One of the core features of HPX is our lightweight user-level threading. User-level threading implements a second layer of thread infrastructure on top of OS-threads (e.g. thread implementations provided by the operating system or kernel). This form of threading is also called hybrid or M:N (mapping N user threads onto M OS-threads) threading.
We recently conducted a benchmark of the scalability of lightweight user-level threads in the face of extremely fine-grained parallelism. Fine-grained parallelism refers to the division of work into very small parallel tasks. By making the tasks very small, the task scheduler is able to load balance more efficiently in the face of highly dynamic applications.
We used a benchmark which we call the Homogeneous Task Spawn benchmark. The benchmark is rather simple: a serial for loop spawns T tasks, with each task doing a fixed workload W that involves no synchronization or communication.
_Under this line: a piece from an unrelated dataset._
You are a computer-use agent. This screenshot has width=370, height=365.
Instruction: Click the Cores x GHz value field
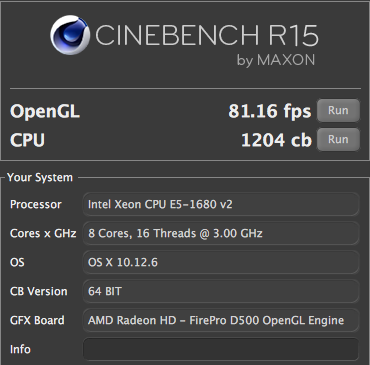tap(221, 233)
We implement the workload as follows for all four libraries that we tested:
double volatile d = 0.; for (uint64_t i = 0; i < delay; ++i) d += 1 / (2. * i + 1);
To determine the value of W in walltime, we run a baseline code that uses a high precision timer to determine the time B that the serial execution of the above code N times takes. Then, we can compute W as W = B / N.
The source code for all benchmarks can be found in the HPX 0.8.0 release, in the tests/performance directory. Alternatively, you can access the individual tests directly here: HPX, Qthreads, TBB, SWARM.
Here are the results of the benchmarks. We ran them on an HP DL785 G6 node with 48 cores (8 sockets, AMD Opterons) and 96G RAM (DDR2 553MHz). The test machine was running Debian Linux (kernel version 3.1). The benchmarks were run on February 7th, 2012.
The four libraries benchmarked were:
As you can see from the results, HPX and TBB are closely tied for best performance when there is no arbitrary workload (0µs). This workload is the ultimate test of fine-grained parallelism. While we were pleased with our results here, we’d like to improve our performance at this level.
For 100µs and 1000µs workloads, HPX shows excellent, stable scaling curves. Even after HPX reaches the point of saturation (the point at which using more parallel processing units adds more overhead than speedup), HPX’s degradation is very slow and stable. The other libraries degrade much more quickly.
It is also interesting to note the consistency of the data from HPX and TBB, in contrast to the data from SWARM and Qthreads. We did multiple trials of each data point and averaged the results, so we do not believe that the discrepancies are negligible.
We hope to learn more from the results of this benchmark in the coming months. Analysis of this benchmark should allow us to improve HPX’s threading system to enable new levels of fine-grained parallelism.